Didier Deschamps a fixé le calendrier de son départ de la sélection française après quatorze ans passés à la tête des Bleus. Sa dernière mission sera la Coupe du monde 2026, et il cédera sa place au plus tard le 19 juillet 2026. Cependant, le technicien français a catégoriquement exclu une retraite du football, confirmant qu’il envisage activement son prochain projet professionnel.

Interrogé jeudi soir lors de l’annonce de sa liste de 26 joueurs sur TF1 et ensuite devant la presse, Deschamps n’a pas contourné le sujet. Sa position reste ferme : il souhaite continuer à travailler dans le football, mais sans se précipiter.

Je ne m’interdis rien. Je suis disponible, tout le monde le sait. Je verrai ça après.

Didier Deschamps

Cette approche ouverte recouvre plusieurs scénarios envisageables. Une sélection nationale constituerait une option naturelle. L’Italie, actuellement en quête d’un nouveau sélectionneur après avoir manqué la Coupe du monde pour la troisième fois consécutive, représenterait un dossier particulièrement cohérent tant sur le plan sportif que calendéral. Un projet de club figure également dans les possibilités, notamment dans des championnats dont le calendrier décalé permettrait une prise de fonction après juillet 2026, comme celui d’Arabie Saoudite.

L’hypothèse d’une année sabbatique semble davantage exclue par la chronologie annoncée : Deschamps privilégie clairement une décision après la compétition mondiale, ce qui laisserait peu d’espace pour une vraie pause. Cette temporalité rend également improbable une arrivée immédiate à la tête du Real Madrid, dont le président Florentino Pérez aurait logiquement besoin d’un entraîneur avant le début de la nouvelle saison, quelques semaines après la fin de la Coupe du monde.
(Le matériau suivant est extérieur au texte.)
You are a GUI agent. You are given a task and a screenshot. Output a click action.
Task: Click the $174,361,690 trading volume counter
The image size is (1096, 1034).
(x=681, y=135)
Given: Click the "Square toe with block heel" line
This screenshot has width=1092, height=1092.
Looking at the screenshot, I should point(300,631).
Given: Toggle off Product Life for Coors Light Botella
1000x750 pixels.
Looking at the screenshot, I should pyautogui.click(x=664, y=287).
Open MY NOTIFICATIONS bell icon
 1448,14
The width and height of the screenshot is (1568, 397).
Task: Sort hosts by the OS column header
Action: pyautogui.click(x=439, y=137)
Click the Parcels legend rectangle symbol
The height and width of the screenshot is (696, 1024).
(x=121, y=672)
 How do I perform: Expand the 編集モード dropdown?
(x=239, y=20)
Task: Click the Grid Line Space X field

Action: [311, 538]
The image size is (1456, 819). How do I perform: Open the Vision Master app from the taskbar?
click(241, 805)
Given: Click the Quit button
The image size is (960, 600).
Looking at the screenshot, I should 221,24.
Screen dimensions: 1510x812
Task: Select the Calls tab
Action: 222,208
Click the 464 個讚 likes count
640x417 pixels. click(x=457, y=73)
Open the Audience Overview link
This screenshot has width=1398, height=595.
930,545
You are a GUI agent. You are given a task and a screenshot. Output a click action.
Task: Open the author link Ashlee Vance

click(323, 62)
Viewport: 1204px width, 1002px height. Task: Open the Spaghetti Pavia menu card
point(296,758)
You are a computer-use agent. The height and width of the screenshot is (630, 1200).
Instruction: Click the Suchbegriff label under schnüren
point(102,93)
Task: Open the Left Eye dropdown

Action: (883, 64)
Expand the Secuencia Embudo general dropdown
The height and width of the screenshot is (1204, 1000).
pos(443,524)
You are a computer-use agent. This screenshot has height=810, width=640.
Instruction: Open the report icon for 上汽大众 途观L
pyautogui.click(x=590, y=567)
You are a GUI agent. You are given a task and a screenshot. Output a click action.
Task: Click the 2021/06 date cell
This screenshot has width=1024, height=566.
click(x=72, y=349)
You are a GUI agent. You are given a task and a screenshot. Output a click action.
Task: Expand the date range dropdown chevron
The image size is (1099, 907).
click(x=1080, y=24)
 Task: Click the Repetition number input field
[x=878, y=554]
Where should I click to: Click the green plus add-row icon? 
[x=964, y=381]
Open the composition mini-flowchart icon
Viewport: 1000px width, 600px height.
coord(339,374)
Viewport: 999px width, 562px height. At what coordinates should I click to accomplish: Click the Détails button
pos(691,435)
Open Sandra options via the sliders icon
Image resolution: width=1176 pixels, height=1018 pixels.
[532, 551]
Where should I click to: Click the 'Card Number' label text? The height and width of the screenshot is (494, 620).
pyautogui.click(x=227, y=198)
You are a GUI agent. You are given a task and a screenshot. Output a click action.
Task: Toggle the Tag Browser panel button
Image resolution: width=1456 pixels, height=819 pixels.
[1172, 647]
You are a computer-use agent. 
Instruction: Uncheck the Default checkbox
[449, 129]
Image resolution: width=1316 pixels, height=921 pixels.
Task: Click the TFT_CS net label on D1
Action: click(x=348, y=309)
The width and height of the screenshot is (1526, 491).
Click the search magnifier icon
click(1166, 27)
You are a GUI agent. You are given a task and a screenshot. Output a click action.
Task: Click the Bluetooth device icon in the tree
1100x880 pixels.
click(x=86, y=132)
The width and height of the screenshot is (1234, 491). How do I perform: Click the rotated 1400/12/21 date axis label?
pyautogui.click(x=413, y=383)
À l’approche du tournoi qatari décisif pour sa succession, Deschamps cultive le mystère tout en affichant une certitude : son avenir professionnel ne s’arrêtera pas en juillet 2026. Cette posture reflète la confiance d’un coach qui estime avoir encore des projets majeurs à mener, fort d’un palmarès impressionnant accumulé en sélection française.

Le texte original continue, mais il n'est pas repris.